*Exercise requirements*.
Without omission or alteration, write out all of the data.

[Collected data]
◇ ◇ ◇ ◇

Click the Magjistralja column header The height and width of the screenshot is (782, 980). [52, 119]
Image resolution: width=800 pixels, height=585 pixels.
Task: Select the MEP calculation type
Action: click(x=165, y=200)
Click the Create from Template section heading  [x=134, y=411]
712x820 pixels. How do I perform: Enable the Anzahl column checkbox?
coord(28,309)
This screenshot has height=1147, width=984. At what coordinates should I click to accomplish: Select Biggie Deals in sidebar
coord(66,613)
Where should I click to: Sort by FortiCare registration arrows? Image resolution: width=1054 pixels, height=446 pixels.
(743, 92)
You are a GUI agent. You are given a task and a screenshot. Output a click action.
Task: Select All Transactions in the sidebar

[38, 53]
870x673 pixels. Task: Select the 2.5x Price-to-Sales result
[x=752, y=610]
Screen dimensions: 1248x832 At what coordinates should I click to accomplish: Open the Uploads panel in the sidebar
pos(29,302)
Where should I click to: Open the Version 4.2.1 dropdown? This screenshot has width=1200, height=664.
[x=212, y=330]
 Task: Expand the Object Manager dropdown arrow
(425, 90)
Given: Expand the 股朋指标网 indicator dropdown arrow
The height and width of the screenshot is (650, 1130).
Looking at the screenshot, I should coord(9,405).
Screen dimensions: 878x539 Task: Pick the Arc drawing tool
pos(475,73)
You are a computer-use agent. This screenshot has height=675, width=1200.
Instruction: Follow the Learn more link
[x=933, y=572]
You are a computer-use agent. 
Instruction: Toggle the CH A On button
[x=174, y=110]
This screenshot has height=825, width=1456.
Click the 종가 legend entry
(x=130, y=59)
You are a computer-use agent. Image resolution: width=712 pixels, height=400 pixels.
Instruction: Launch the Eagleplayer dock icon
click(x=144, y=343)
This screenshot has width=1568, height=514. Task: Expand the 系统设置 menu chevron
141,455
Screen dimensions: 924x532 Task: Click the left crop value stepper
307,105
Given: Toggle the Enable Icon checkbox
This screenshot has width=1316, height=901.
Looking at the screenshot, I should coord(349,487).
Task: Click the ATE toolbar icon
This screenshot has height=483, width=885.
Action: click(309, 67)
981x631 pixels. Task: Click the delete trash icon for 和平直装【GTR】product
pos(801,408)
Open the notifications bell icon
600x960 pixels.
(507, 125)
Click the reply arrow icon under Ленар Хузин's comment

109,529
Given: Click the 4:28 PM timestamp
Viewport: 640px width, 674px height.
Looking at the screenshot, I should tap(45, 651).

◇ ◇ ◇ ◇

*Answer space*.
Click the Magjistralja column header The height and width of the screenshot is (782, 980). [52, 119]
Image resolution: width=800 pixels, height=585 pixels.
Task: Select the MEP calculation type
Action: click(x=165, y=200)
Click the Create from Template section heading  [x=134, y=411]
712x820 pixels. How do I perform: Enable the Anzahl column checkbox?
coord(28,309)
This screenshot has height=1147, width=984. At what coordinates should I click to accomplish: Select Biggie Deals in sidebar
coord(66,613)
Where should I click to: Sort by FortiCare registration arrows? Image resolution: width=1054 pixels, height=446 pixels.
(743, 92)
You are a GUI agent. You are given a task and a screenshot. Output a click action.
Task: Select All Transactions in the sidebar

[38, 53]
870x673 pixels. Task: Select the 2.5x Price-to-Sales result
[x=752, y=610]
Screen dimensions: 1248x832 At what coordinates should I click to accomplish: Open the Uploads panel in the sidebar
pos(29,302)
Where should I click to: Open the Version 4.2.1 dropdown? This screenshot has width=1200, height=664.
[x=212, y=330]
 Task: Expand the Object Manager dropdown arrow
(425, 90)
Given: Expand the 股朋指标网 indicator dropdown arrow
The height and width of the screenshot is (650, 1130).
Looking at the screenshot, I should coord(9,405).
Screen dimensions: 878x539 Task: Pick the Arc drawing tool
pos(475,73)
You are a computer-use agent. This screenshot has height=675, width=1200.
Instruction: Follow the Learn more link
[x=933, y=572]
You are a computer-use agent. 
Instruction: Toggle the CH A On button
[x=174, y=110]
This screenshot has height=825, width=1456.
Click the 종가 legend entry
(x=130, y=59)
You are a computer-use agent. Image resolution: width=712 pixels, height=400 pixels.
Instruction: Launch the Eagleplayer dock icon
click(x=144, y=343)
This screenshot has width=1568, height=514. Task: Expand the 系统设置 menu chevron
141,455
Screen dimensions: 924x532 Task: Click the left crop value stepper
307,105
Given: Toggle the Enable Icon checkbox
This screenshot has width=1316, height=901.
Looking at the screenshot, I should coord(349,487).
Task: Click the ATE toolbar icon
This screenshot has height=483, width=885.
Action: click(309, 67)
981x631 pixels. Task: Click the delete trash icon for 和平直装【GTR】product
pos(801,408)
Open the notifications bell icon
600x960 pixels.
(507, 125)
Click the reply arrow icon under Ленар Хузин's comment

109,529
Given: Click the 4:28 PM timestamp
Viewport: 640px width, 674px height.
Looking at the screenshot, I should tap(45, 651).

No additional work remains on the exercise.